Damage-associated molecular pattern molecules (DAMPs) and their receptors have been shown to contribute to the progression of neoplasia via recruitment of inflammatory cells and stimulation of angiogenesis and reparative cellular proliferation. RAGE is a well-characterized DAMP receptor which recognizes such danger molecules as heat-shock and s100 family proteins, high mobility group box-1 (HMGB-1) and double stranded DNA, and plays an integral part in the immune cell response to danger signals. Knock-down of RAGE with targeted shRNA in pancreatic cancer cell lines increases susceptibility to cytotoxic insults through upregulation of autophagy. It was hypothesized that eliminating RAGE in a murine model of pancreatic carcinogenesis would slow progression of intraepithelial neoplastic lesions and decrease the genesis of invasive cancers by preventing autophagy and enhancing aopotosis of dysplastic epithelial cells. It was found that eliminating RAGE expression in a Kras-driven mouse model of pancreatic neoplasia decreases progression of PanIN lesions, through increased apoptosis and decreased autophagy.
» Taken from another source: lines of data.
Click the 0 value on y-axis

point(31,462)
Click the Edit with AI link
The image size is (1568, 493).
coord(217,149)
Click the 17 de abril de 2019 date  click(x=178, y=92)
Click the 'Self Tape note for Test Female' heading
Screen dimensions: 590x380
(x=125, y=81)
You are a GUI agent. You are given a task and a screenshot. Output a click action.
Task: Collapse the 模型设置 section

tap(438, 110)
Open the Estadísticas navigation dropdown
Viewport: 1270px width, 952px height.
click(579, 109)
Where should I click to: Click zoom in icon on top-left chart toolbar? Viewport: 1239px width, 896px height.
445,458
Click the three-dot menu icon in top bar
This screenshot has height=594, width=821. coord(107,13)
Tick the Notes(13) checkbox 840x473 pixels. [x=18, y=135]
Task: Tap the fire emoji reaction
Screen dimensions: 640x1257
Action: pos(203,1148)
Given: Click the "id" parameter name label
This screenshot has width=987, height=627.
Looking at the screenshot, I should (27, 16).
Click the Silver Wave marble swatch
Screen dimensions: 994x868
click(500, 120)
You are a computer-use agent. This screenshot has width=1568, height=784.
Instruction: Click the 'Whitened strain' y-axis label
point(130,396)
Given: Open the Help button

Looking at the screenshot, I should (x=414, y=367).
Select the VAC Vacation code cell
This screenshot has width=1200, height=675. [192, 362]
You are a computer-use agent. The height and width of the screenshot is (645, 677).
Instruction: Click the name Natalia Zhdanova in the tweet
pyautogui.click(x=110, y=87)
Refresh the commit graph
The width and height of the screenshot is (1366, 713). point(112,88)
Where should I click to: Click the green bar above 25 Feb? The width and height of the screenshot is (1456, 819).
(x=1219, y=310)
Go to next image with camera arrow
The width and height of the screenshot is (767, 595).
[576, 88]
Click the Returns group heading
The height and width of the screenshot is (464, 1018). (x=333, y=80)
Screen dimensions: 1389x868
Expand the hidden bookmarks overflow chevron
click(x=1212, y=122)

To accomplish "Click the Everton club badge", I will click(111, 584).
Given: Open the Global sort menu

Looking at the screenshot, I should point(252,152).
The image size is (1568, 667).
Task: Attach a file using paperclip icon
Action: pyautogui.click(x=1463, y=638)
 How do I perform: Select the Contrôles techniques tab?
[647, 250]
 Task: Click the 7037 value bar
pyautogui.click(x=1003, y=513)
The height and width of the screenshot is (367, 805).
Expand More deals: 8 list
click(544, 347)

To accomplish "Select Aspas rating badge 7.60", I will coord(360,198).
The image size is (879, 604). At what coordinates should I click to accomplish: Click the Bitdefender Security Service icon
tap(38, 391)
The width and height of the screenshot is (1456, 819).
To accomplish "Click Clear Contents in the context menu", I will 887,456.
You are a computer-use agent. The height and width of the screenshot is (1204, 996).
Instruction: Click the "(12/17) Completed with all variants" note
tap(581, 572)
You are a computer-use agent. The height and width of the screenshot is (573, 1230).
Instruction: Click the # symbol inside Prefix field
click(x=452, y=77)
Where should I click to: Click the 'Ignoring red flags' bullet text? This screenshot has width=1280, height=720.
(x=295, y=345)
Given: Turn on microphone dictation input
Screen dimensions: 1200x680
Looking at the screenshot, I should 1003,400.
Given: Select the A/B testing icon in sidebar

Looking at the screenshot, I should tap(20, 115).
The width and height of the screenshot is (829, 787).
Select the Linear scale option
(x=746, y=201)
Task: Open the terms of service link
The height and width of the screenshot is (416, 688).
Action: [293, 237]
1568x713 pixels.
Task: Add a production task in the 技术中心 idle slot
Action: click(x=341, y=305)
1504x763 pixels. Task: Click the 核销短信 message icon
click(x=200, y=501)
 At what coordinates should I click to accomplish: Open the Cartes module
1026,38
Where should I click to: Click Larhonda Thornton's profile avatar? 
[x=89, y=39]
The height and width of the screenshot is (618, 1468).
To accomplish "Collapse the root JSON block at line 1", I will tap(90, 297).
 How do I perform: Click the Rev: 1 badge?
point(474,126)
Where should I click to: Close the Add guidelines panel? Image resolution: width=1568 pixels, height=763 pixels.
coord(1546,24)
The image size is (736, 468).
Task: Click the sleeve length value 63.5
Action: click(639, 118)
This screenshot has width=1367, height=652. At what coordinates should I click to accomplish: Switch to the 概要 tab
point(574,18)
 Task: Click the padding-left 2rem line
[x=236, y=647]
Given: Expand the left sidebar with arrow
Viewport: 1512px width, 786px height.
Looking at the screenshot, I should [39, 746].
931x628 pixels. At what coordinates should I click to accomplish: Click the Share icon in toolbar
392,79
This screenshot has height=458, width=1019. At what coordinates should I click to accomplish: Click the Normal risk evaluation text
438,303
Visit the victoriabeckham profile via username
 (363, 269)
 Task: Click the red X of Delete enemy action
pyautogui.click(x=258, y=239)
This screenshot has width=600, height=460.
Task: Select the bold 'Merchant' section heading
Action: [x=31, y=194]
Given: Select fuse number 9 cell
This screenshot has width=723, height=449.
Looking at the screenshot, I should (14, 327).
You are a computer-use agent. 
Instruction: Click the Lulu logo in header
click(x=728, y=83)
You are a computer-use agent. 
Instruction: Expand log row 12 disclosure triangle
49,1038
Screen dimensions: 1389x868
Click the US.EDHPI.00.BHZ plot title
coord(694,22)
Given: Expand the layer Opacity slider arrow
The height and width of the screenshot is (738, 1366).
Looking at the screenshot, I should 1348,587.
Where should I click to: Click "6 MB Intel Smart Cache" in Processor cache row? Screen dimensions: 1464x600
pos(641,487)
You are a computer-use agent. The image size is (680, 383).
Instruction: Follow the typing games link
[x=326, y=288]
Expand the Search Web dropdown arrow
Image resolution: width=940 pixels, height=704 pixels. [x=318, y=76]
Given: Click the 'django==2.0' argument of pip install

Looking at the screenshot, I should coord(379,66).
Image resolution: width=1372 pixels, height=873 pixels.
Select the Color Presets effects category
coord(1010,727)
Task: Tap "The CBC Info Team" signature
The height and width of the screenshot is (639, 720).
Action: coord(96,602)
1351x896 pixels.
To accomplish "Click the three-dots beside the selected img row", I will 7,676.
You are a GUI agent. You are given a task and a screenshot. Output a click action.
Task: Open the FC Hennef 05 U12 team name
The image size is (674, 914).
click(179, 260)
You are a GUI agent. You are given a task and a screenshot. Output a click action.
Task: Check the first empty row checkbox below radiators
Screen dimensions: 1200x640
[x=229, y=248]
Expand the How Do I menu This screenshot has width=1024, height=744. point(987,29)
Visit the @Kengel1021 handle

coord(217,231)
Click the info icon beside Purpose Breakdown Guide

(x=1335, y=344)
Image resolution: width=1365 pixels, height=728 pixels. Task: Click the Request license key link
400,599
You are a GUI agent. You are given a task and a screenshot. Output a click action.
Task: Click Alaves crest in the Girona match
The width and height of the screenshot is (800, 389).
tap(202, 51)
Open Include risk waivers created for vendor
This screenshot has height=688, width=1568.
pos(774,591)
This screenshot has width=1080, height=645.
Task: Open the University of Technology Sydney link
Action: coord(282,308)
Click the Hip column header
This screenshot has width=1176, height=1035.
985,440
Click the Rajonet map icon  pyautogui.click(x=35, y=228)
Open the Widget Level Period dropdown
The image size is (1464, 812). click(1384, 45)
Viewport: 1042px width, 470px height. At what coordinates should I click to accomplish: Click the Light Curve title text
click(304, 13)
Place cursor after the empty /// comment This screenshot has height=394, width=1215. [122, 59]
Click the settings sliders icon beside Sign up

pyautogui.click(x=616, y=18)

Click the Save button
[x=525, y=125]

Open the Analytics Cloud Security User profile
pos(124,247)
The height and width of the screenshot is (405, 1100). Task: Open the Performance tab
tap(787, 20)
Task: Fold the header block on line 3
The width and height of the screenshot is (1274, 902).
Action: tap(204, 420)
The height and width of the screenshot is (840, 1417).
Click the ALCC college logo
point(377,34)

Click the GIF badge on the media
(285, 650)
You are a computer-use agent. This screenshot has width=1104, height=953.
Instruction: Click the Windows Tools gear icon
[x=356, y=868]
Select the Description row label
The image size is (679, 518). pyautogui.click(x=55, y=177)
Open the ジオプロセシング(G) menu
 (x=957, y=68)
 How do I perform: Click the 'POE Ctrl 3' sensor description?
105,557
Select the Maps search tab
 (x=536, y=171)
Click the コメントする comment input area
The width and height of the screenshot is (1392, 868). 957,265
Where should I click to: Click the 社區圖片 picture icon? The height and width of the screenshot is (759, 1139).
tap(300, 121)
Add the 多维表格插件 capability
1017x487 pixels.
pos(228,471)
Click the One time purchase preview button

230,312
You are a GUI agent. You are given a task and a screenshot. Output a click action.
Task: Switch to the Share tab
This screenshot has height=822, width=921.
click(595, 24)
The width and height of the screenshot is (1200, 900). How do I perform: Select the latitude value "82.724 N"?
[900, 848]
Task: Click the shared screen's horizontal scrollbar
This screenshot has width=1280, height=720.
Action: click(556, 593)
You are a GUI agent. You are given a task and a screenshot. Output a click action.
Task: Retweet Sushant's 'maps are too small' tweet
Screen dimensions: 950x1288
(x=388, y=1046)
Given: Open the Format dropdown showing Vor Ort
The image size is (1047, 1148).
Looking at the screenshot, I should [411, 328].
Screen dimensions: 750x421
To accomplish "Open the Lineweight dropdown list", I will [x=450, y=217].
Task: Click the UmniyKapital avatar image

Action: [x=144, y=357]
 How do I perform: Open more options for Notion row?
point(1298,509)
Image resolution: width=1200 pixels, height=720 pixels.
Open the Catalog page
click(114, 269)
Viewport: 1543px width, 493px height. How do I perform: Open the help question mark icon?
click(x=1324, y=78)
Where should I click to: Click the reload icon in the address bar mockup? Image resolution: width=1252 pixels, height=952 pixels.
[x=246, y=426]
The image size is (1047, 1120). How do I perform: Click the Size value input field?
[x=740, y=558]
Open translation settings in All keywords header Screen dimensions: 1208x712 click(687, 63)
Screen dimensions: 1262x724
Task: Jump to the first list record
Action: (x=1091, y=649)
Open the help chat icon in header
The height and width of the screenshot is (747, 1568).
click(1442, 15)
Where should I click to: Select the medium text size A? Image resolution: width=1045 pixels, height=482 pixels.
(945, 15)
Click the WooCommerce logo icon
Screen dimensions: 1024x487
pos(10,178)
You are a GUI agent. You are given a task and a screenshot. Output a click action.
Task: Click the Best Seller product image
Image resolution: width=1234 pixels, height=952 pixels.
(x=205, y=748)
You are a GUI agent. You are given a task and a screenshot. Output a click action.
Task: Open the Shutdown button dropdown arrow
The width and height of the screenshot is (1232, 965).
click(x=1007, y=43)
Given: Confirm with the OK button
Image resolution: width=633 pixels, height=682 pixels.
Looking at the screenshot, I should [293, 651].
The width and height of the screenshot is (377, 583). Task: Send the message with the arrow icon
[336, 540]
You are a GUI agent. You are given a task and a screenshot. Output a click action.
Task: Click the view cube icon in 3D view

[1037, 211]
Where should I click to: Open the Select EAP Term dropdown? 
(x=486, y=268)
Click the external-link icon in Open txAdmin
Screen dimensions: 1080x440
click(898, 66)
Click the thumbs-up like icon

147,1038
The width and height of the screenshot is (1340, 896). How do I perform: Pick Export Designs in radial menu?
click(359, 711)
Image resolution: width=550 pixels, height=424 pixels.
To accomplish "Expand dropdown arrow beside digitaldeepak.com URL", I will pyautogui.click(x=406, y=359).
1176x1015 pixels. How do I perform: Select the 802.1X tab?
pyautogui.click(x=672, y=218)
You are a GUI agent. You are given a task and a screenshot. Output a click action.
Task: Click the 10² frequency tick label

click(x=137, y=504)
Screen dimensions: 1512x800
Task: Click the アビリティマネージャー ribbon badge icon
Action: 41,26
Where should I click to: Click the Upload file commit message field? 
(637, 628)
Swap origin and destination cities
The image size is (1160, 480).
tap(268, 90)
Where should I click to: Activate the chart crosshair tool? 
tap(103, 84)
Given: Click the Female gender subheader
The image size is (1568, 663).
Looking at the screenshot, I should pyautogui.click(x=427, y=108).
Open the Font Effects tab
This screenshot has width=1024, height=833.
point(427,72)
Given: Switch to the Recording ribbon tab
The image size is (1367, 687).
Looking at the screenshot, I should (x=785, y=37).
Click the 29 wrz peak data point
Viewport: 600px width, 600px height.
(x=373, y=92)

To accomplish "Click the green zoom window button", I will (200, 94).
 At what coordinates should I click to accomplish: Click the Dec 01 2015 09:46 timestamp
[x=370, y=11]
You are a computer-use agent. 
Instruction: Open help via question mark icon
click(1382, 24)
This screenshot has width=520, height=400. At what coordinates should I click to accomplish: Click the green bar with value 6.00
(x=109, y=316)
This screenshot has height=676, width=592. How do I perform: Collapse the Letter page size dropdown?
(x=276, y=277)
Decreasing RAGE expression in human pancreatic cancer may increase the benefit of current cytotoxic chemotherapies[25].

Retinoblastoma Suppressor Gene

Retinoblastoma tumor suppressor binding protein, Rb, is a major regulator of the mammalian cell cycle progression. Inactivation of Rb by a cascade of phosphorylation events leads to its inactivation, facilitating release of transcriptionally active E2F and S-phase entry. Rb phosphorylation is mediated mainly by CDK, but it was observed Raf-1 could bind and phosphorylate Rb early in the cell cycle, facilitating phosphorylation events. Although previous reports have suggested that K-Ras, which is mutated in over 80 percent of pancreatic cancers, activates MAPK through Raf/Mek signaling, inhibition of this pathway have proven clinically unsuccessful. It was demonstrated that increased binding of Raf-1 to Rb, independent of the Mek/MAPK pathway, has contributed to tumor progression and inhibition of this interaction might be a suitable strategy for cancer therapies. It was now examined whether targeting Rb-Raf-1 interaction with a small molecule inhibitor RRD-251 is a viable strategy against pancreatic cancer. In pancreatic cancer cell lines it was demonstrated that a disruption of the Rb-Raf-1 kinase interaction with RRD-251 significantly affects the malignant properties of pancreatic cancer cells[26].